Die Konsequenzen aus der Finanzkrise für die Ordnungsnormen der Finanzmärkte zu ziehen, ist eine europäische bzw. internationale Aufgabenstellung. Die Aussagen dazu im Regierungsprogramm sind sehr allgemein gehalten. Erforderlich wäre auch das Eintreten für eine kritische Überprüfung der Bilanzierungsregeln im Hinblick auf außerbilanzielle Geschäfte und Zweckgesellschaften, um alle Geschäfte zu erfassen, die bilanzrelevant sein können. Positiv zu sehen ist das Bekenntnis zu einem verstärkten Anlegerschutz.
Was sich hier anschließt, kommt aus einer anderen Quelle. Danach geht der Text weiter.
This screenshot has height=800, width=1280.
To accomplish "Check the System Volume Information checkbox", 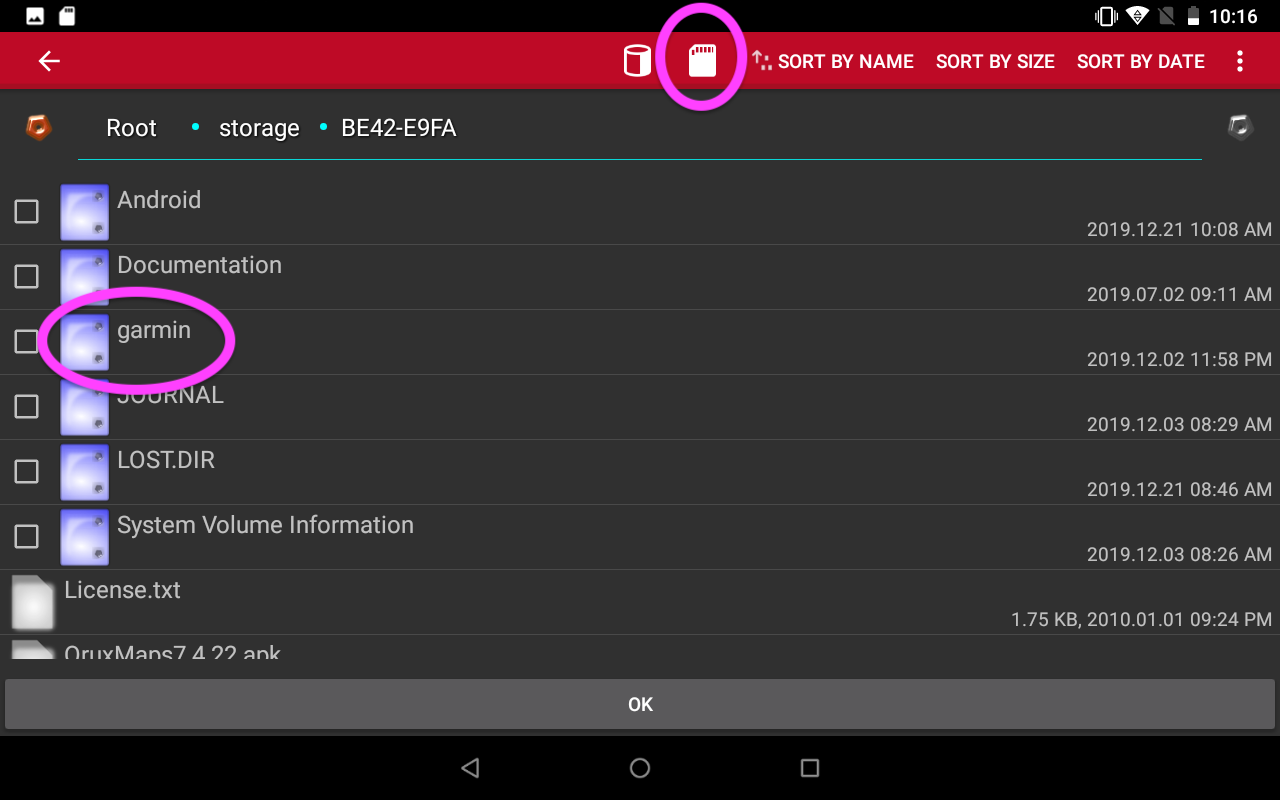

Das Wirtschaftskapitel des Programms enthält ein Bekenntnis zur sozialen Sicherheit als wesentlichem Standortfaktor. In der EU will die Regierung die Einbindung der Sozialpartner in die Politikgestaltung unterstützen sowie eine stärkere Beachtung sozialer Fragen und fairer Einkommensverhältnisse sowie das Bekenntnis zu einer koordinierten makroökonomischen Politik auf europäischer Ebene einfordern. Die Übergangsfristen am Arbeitsmarkt für Bürger neuer EU-Mitgliedsstaaten sollen ausgeschöpft werden, bei gleichzeitigen Maßnahmen gegen Lohn- und Sozialdumping. Wünschenswert aus Sicht von ÖGB und AK wäre, dass die Bundesregierung für Maßnahmen gegen Steuerdumping auf europäischer Ebene durch Harmonisierung der Bemessungsgrundlage und einen europäischen Mindeststeuersatz für Unternehmens- und Kapitalsteuern in der EU eintritt.
Arbeitsmarkt
Für die Weiterentwicklung der Arbeitsmarktpolitik haben AK und ÖGB gemeinsam mit den Sozialpartnern in der vorangegangenen Legislaturperiode das Programm »Arbeitsmarkt - Zukunft 2010« vorgelegt. Die neue Regierung will die Zusammenarbeit mit den Sozialpartnern fortsetzen. Wichtige Ziele sind dabei z. B. die lückenlose Umsetzung der Ausbildungsgarantie bei den Jugendlichen, die Verbesserung der Erwerbschancen Älterer und die verstärkte Arbeitsmarktintegration von MigrantInnen. Erfreulich ist die (Wieder-)Zusammenführung der sozial-, arbeitsrechts- und arbeitsmarktpolitischen Aktivitäten der Bundesregierung in einem Ressort.
Konjunkturpakete rasch umsetzen!
Die neue Bundesregierung hat mit den Konjunkturpaketen und mit der Ankündigung der Senkung der Lohn- und Einkommensteuer auf diese Herausforderung der aufkommenden Rezession reagiert. Entscheidend für die Wirkung der Pakete wird in den nächsten Monaten sein, dass die darin enthaltenen Maßnahmen zügig und konsequent umgesetzt werden, um die Folgen der Rezession insbesondere auf dem Arbeitsmarkt so gering wie möglich zu halten.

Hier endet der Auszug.